Judge Colin Daly told Tralee Circuit Civil Court he had to dismiss the claim of Aidan Feehan, Valebrook, Ballyvolane, Co Cork, because of a number of different accounts he had given as to how the accident had happened.
The judge accepted that Mr Feehan had indeed slipped while in the hotel bathroom but in addition to the differing accounts of what had happened a forensic engineer had told the court the tiles, bath and shower were fit for purpose.
Feehan said he had booked a room in the hotel and on February 5, 2016, after having had a shower he had slipped on wet tiles and had fallen back into the bath, injuring his left hip.
He said the injury had caused him pain and suffering for over two years and had greatly impacted on his day-to-day life
Barrister Hugh O’Flaherty, who appeared with Mary Byrne of OBL Solicitors for the hotel owners, in cross-examination put it to Mr Feehan that he had given different accounts of how the accident occurred to his solicitor, his doctor and the forensic engineer who examined the bath and shower.
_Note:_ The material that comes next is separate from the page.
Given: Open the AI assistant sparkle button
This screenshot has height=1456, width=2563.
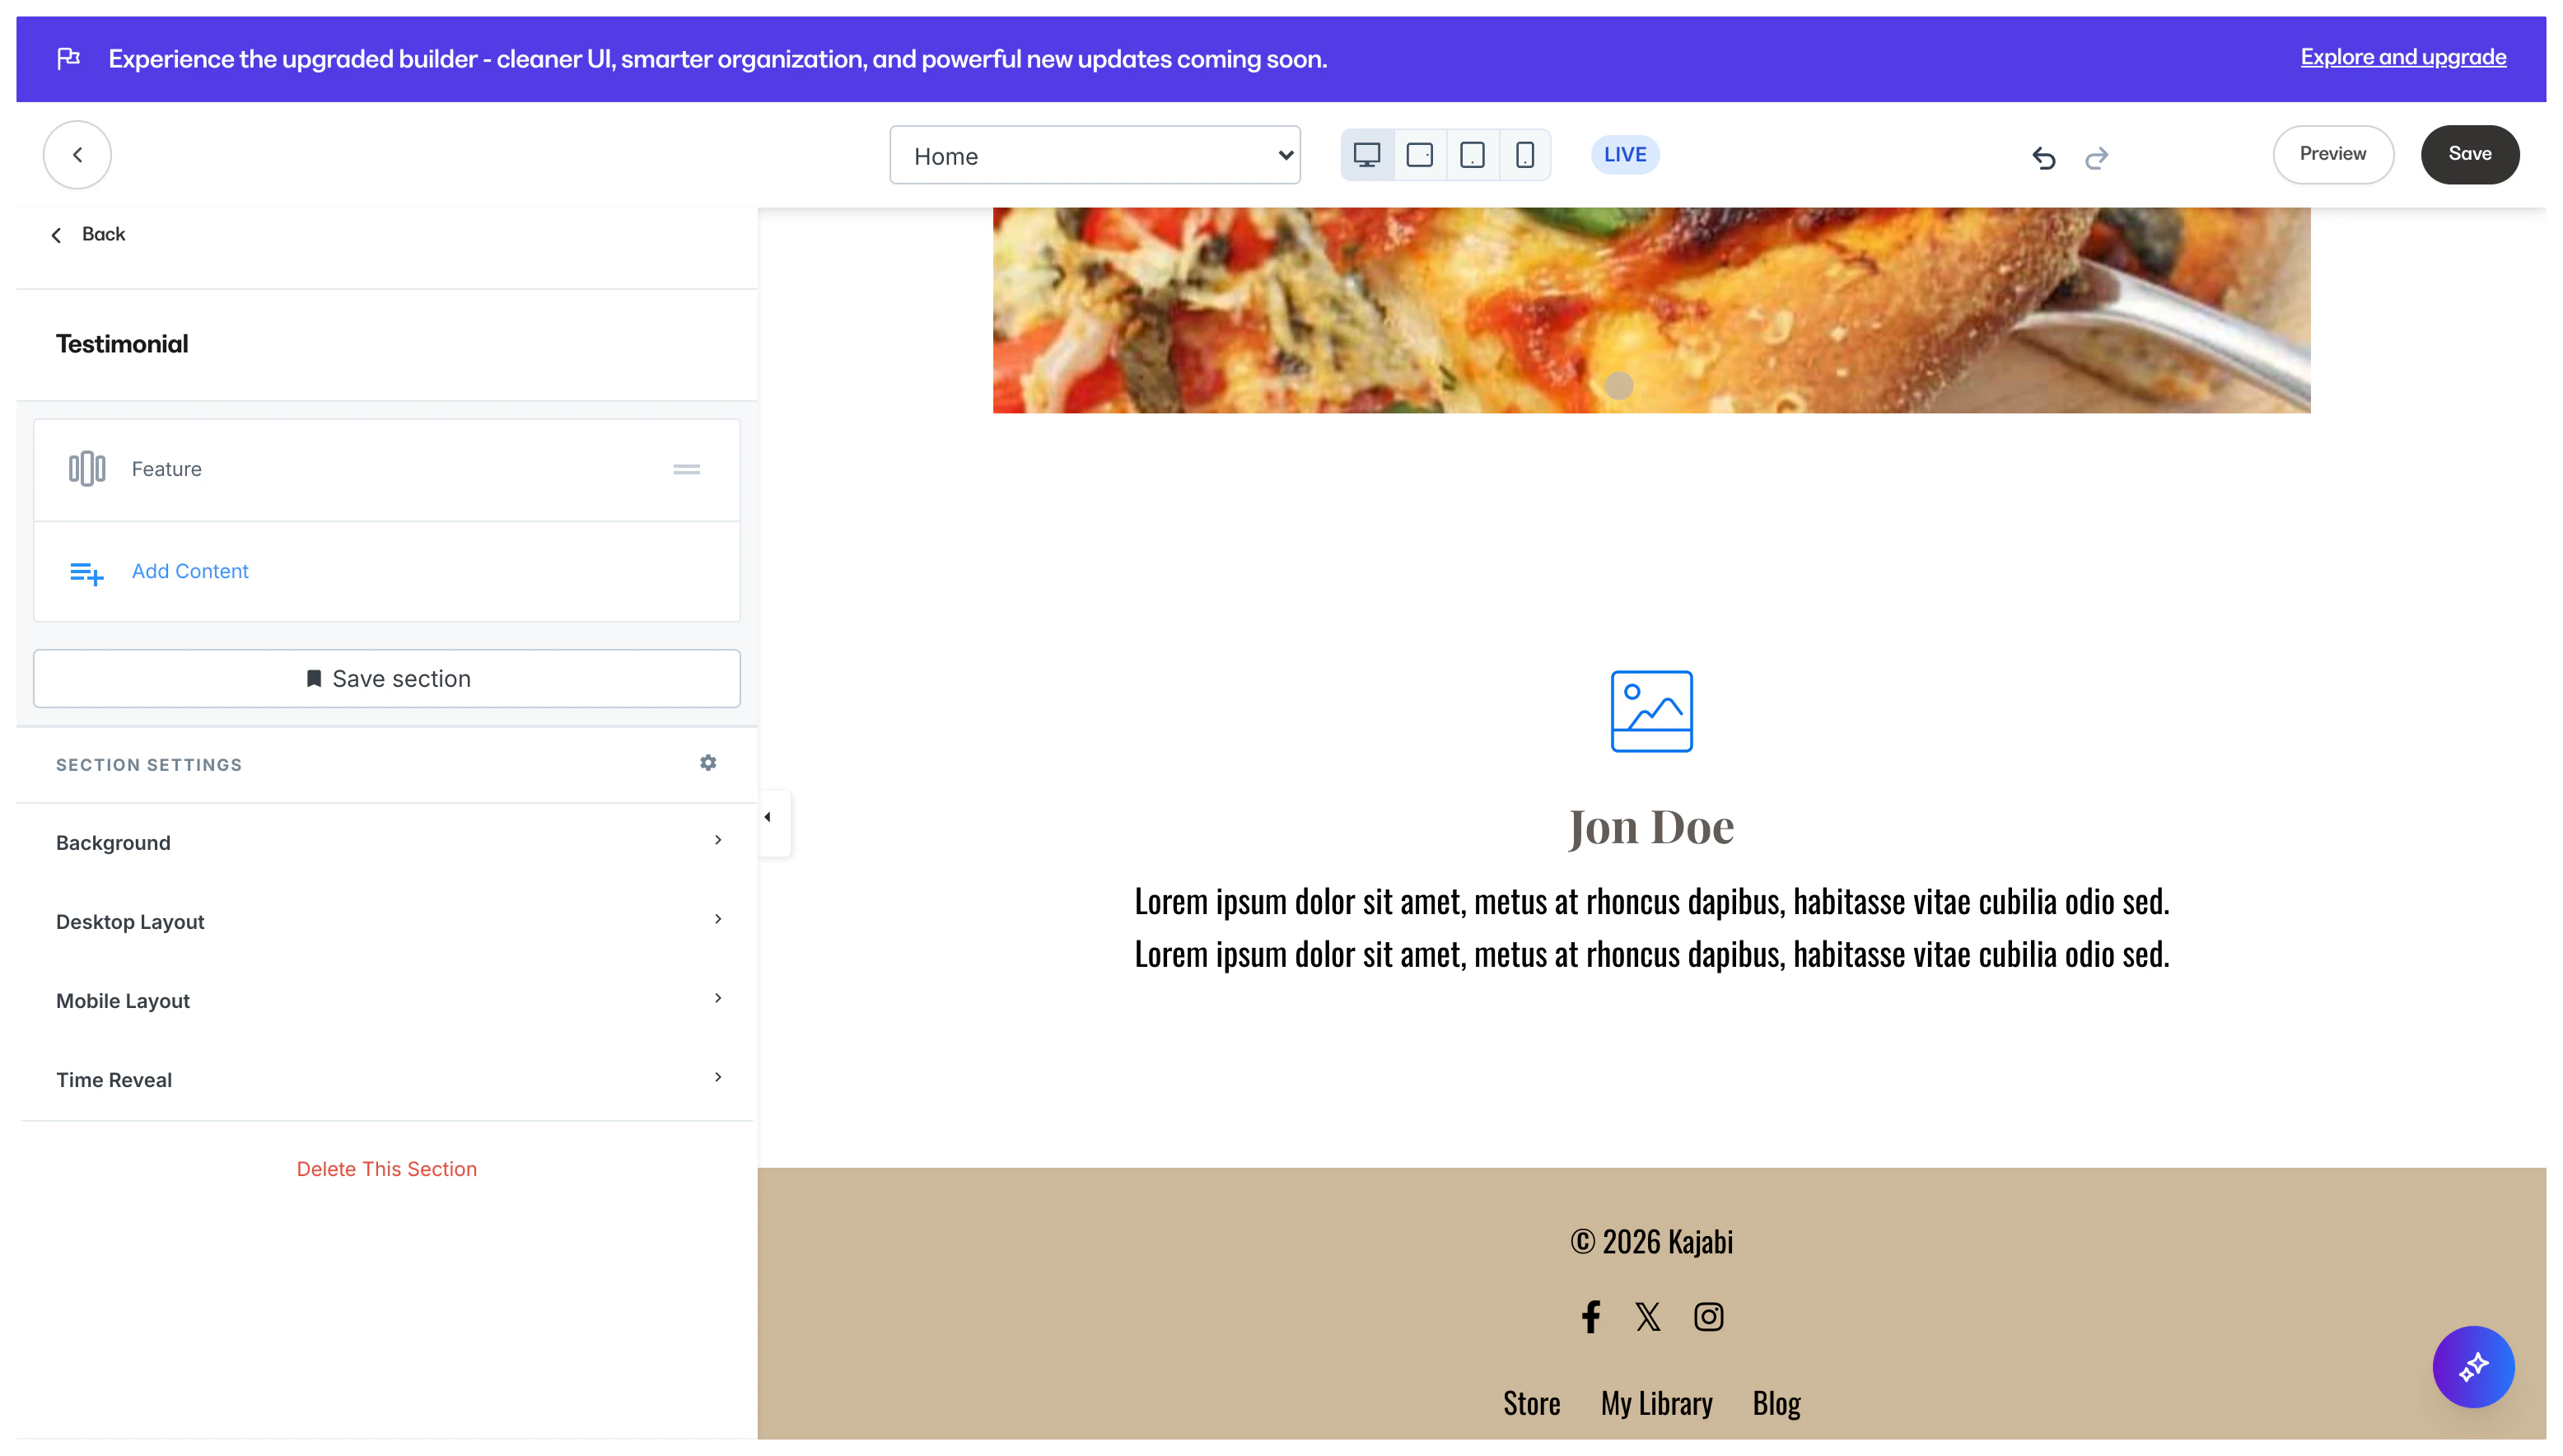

Mr O’Flaherty told him the evidence he had given to the court could not be believed. Counsel said medical records revealed that the pain in his left hip had developed prior to the accident because of arthritis which had led to him having to have a subsequent hip replacement.
Consultant forensic engineer Tony O’Keeffe, giving evidence for the defendant company, Halstead Enterprises, trading as Scotts Hotel, said that both the bath and tiling had been suitable for their intended purpose.
He said if Mr Feehan had used a bath mat and floor mat provided he most likely would not have come to grief.
The court heard that the accident happened on February 5, 2016 and Mr Feehan had gone to his GP 10 days later who had reported that the injury had affected Mr Feehan’s balance co-ordination, his ability to lift or carry, bend or squat and climb stairs. The doctor had been unable to test Mr Feehan’s hip movements due to pain.
Dismissing Feehan’s claim with an order he pay the hotel company’s costs, Judge Daly noted that no negligence could be attached to Scotts Hotel because of any act or omission on its part. He said the hotel had not failed in its statutory duties towards Mr Feehan.